The status of Women in the Protestant Reformation was deeply influenced by Bible study, as the Reformation promoted literacy and Bible study in order to study God's will in what a society should look like. This influenced women's lives in both positive and negative ways, depending on what scripture and passages of the Bible were studied and promoted. The ideal of Bible study for commoners improved women's literacy and education, and many women became known for their interest and involvement in public debate during the Reformation. In parallel, however, their voices were often suppressed because of the edict of the Bible that women were to be silent. The abolition of the female convents resulted in the role of wife and mother becoming the only remaining ideal for a woman.
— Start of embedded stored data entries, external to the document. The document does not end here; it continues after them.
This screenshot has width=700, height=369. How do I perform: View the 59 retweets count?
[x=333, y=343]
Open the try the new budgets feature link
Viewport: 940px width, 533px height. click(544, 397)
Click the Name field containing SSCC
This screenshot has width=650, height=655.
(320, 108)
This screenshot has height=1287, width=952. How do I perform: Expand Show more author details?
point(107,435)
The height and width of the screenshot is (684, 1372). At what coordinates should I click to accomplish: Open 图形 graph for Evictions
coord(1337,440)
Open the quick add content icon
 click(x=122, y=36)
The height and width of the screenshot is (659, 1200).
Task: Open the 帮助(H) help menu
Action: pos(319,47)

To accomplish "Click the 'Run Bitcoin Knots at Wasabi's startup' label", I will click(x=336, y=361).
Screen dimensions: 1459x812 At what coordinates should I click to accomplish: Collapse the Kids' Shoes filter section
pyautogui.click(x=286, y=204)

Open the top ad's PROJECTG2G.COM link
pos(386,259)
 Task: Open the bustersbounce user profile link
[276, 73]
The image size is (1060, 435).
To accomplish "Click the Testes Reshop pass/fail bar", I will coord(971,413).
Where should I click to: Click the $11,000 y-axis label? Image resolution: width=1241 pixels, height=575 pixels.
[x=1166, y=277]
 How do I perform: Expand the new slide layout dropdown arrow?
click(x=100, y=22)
==Women's role during the Reformation==

=== Education ===
The Reformation promoted literacy and the study of the Bible in vernacular language in order to study how society should look like in the eyes of God. Commoners and not only clergy were now encouraged to study the Bible, which in turn encouraged literacy. Literacy and Bible study were, to a varying degree, encouraged for women as well, for them to be a biblical influence for children and their husband.

Schooling for girls and literacy for women consequently and gradually became more common. For example, the Swedish Church Ordinance of 1571 mandated the education of girls along with the boys. Bible studies had different effects on the position of women, depending on which scripture was studied, and how it was interpreted. In some cases, it benefitted women, when they found passages suggesting women were equal to men in the presence of God. In other cases, it did the opposite, when misogynic passages of the Bible were emphasised.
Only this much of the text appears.